A las pocas semanas del derrocamiento de la dictadura de Anastasio Somoza, y todavía en plena alegría por el fin de un régimen con fama de cruel, sanguinario y atrasado; llenos de ilusiones con las hazañas de los sandinistas, los planes que se hacían en el gobierno para poner en marcha la economía, con contradicciones ocultas al público entre radicales y liberales, Managua era una ciudad limpia, aunque muchas de sus calles fuesen de rústicos adoquines y el asfalto fuese un lujo fuera de la vista.

No todo era atraso. El alto edificio del Banco Central, de mármol blanco, se veía desde cualquier punto de la ciudad y la televisión transmitía en colores, un asunto que el gobierno venezolano prohibía a las televisoras públicas y privadas con la excusa de que los pobres no tenían cómo acceder a un aparato de televisión, les descuadraría el presupuesto u otra excusa de paternalismo socialcristiano. Un dólar se adquiría con 4,33 bolívares y en ese momento ocurría otro boom de los precios petroleros. Había dinero. El país nadaba en ingresos propios y se endeudaba a manos llenas. A pesar de que Luis Herrera Campins había lanzado la admonición de que recibía un país hipotecado, el endeudamiento a corto y mediano plazo siguió con la misma efervescencia y agravada irresponsabilidad.

Managua estaba informalmente militarizada por los guerrilleros. Unos de verdad, otros disfrazados y no pocos para lucirse se sentaban con sus fusiles AK 47 en los lobby de los hoteles y en los pocos cafés a conversar de política, a inventar hazañas, a ligar con las muchachas y a fanfarronear. Afuera la situación no era tan de bulevar parisino y quizás el drama empezaba en que no había montones de basura en los cuales escarbar. No había nada qué comprar y nada en las pocas neveras. Las alacenas estaban vacías. En el mercado ofrecían pocas cosas: carne sin refrigerar y granos, mientras un vendedor ofrecía un refresco natural, de patilla o tamarindo con un solo vaso, que iba de boca en boca luego de echar al piso el residuo que cada quien dejaba. Quizás creía que ese gesto mataba los microbios.

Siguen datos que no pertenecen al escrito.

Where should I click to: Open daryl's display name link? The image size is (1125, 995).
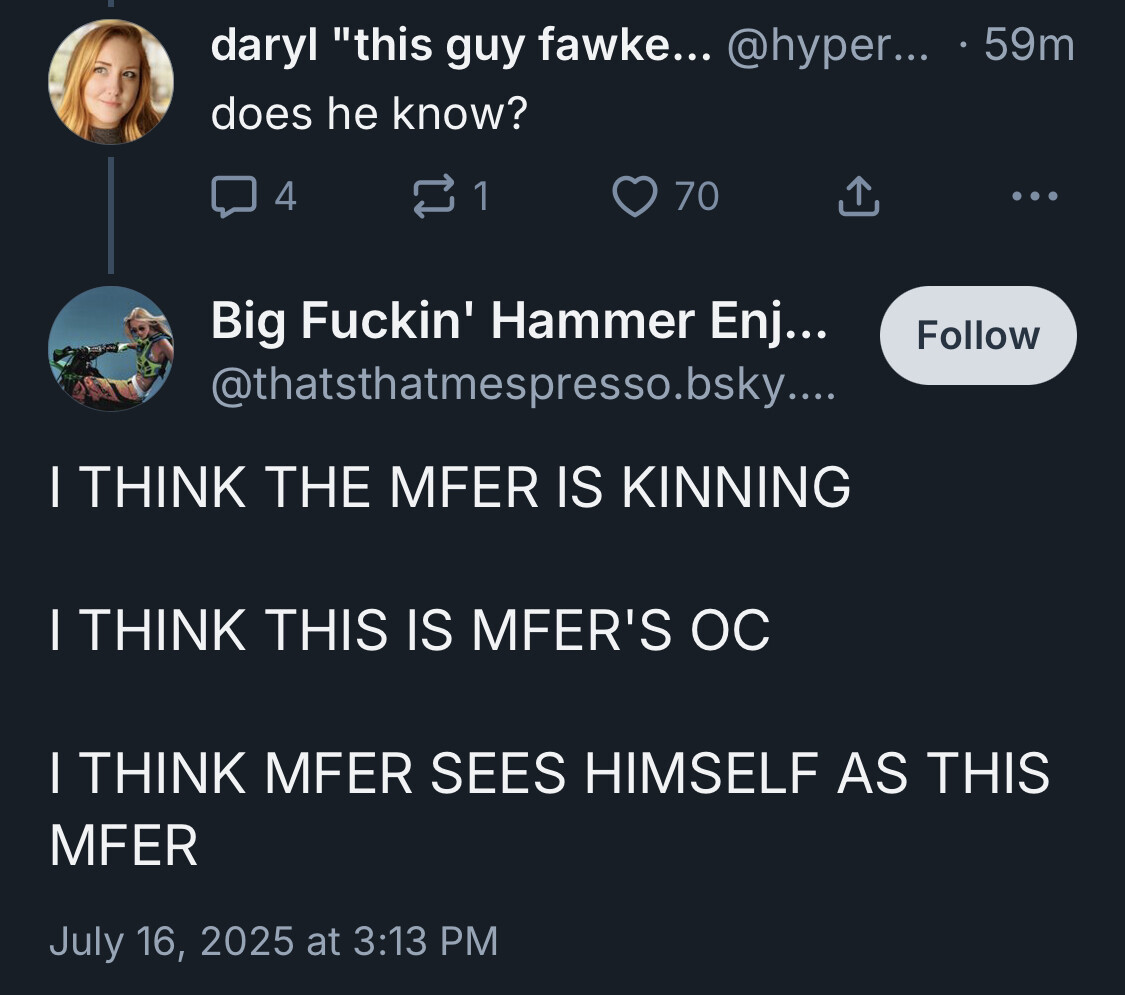(x=460, y=46)
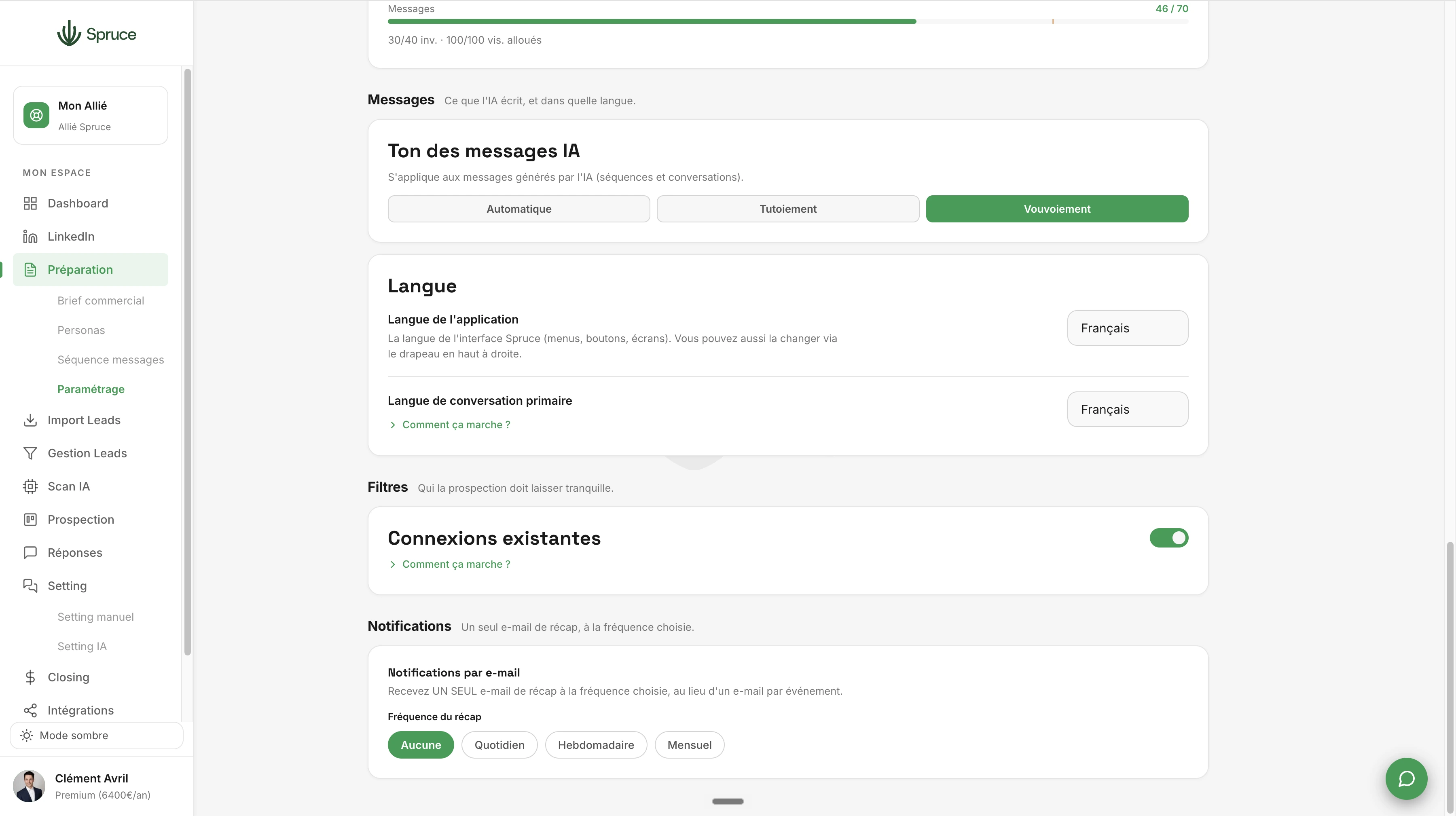Go to Brief commercial submenu
The image size is (1456, 816).
point(101,300)
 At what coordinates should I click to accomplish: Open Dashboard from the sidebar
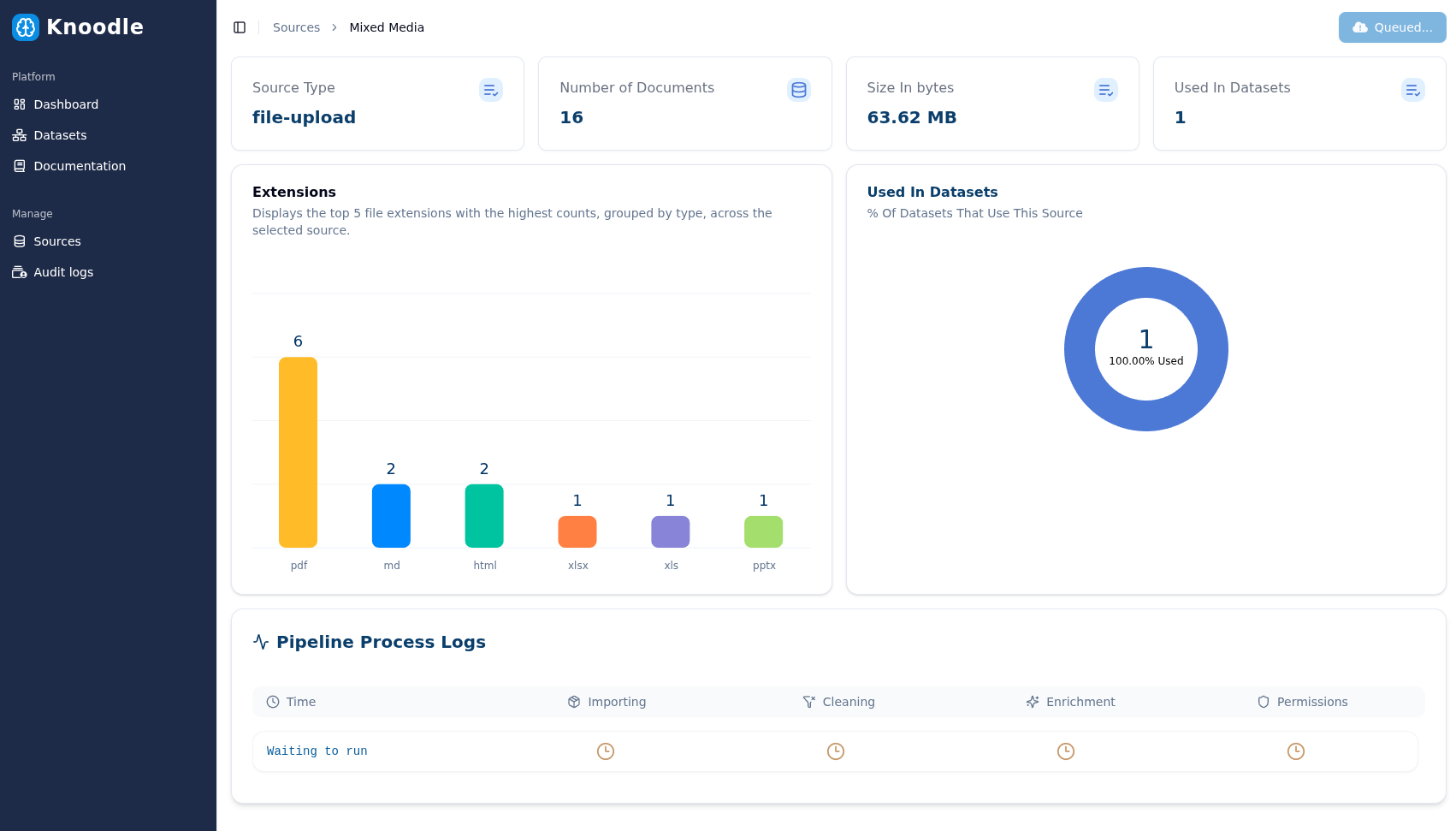(66, 104)
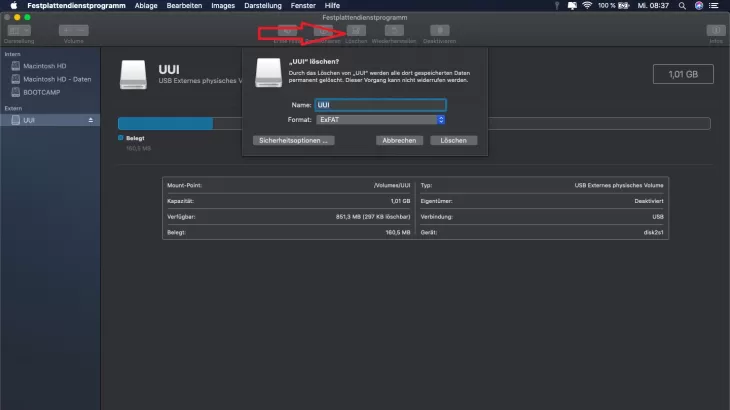Viewport: 730px width, 410px height.
Task: Click the Volume add/remove toolbar control
Action: tap(74, 31)
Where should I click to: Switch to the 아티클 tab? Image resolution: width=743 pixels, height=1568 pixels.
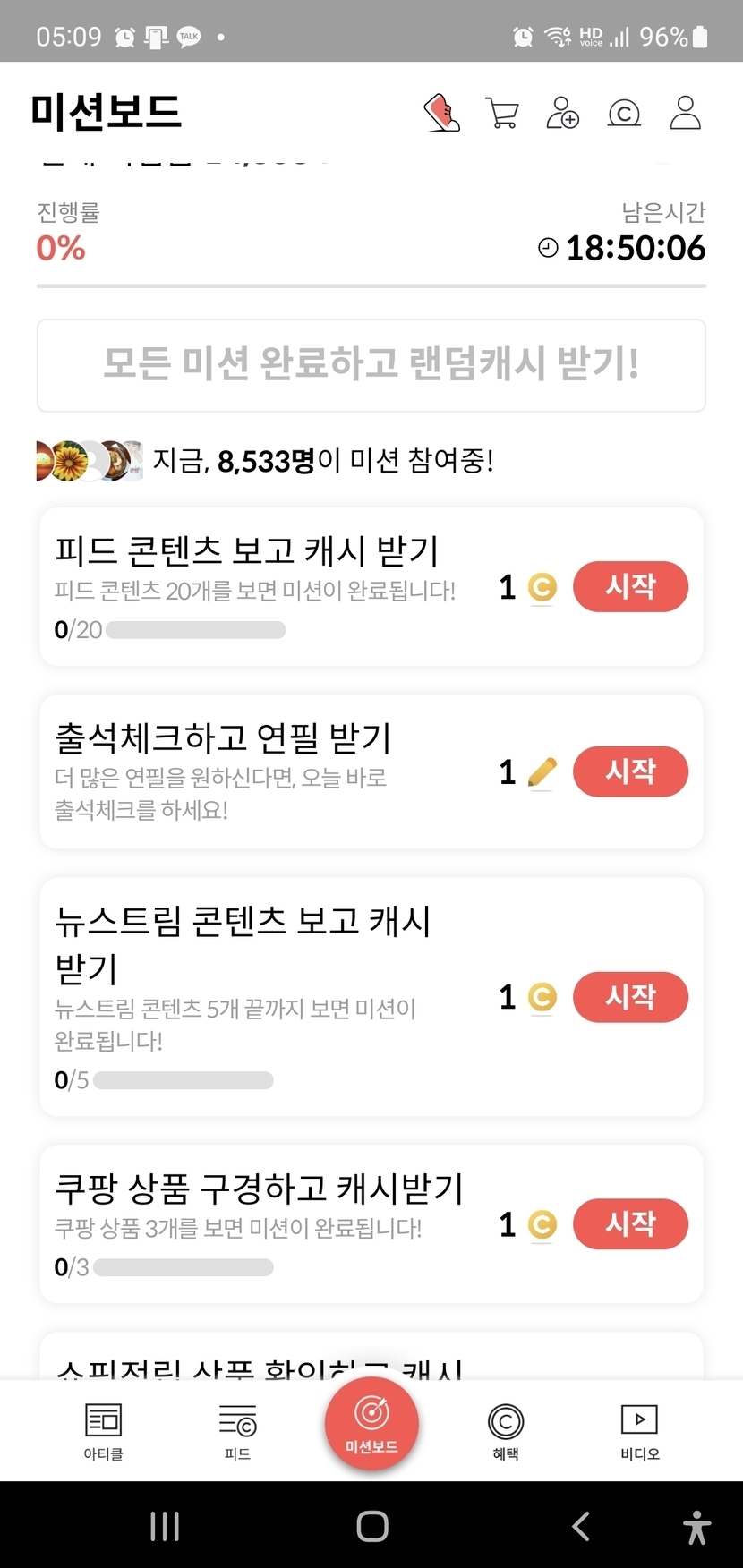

De los supermercados quedaban los galpones vacíos con muebles despoblados y maltrabados, botellas de licor vacías y grandes charcos en el suelo. Era una ciudad fantasma, que mostraba las huellas de la catástrofe que fue el terremoto de 1972, cuadras enteras llenas de escombros y casas a medio derrumbar, con aguaceros esporádicos, como las ráfagas de ametralladora y el servicio de luz eléctrica.

En una de las transversales cercanas al hotel Managua una anciana, casi descalza, recogía agachada hierba con un niño. Lo hacían con especial cuidado. Tomaban las hojas más tiernas, las más limpias y se las llevaban a la boca y las masticaban. Se las comían. Al sentirse observada la mujer se levantó apresuradamente y sin soltar la hierba preguntó de dónde éramos. Al saber que veníamos de Venezuela se le iluminaron los ojos como si una película en tecnicolor de lujos, mises, areperas abiertas toda la noche, tiendas por departamentos y burdeles grandes como campos de concentración le copara la imaginación. Tomó el niño de la mano y dijo: “Tome, lléveselo. Aquí no tiene futuro ni nada qué comer. Lo único que nos queda es hierba”. No le gustó la negativa ni la sorpresa. Soltó una lágrima. Trató de esconder su frustración dando la espalda. Soltó la hierba y puso los brazos en cruz. Fue un grito largo y desesperado, ensordecedor, como si le mentara la madre a algún presidente y clamara al cielo su castigo.

Nicaragua ha vivido estos 18 años de Venezuela, muchos de sus ciudadanos que eran niños cuando el Comandante Cero “traicionó” el proceso se han hecho potentados. Tienen un tratado de libre comercio con Washington, pronuncian mucho la palabra socialismo, y la corrupción, ay, la corrupción, pero hay medicinas, comida, médicos y no matan a la gente por un teléfono o por caerle mal a un policía. No es solo el sistema, la ideología, es la constitución criminal de la mafia gobernante. Vendo espejo retrovisor en colores.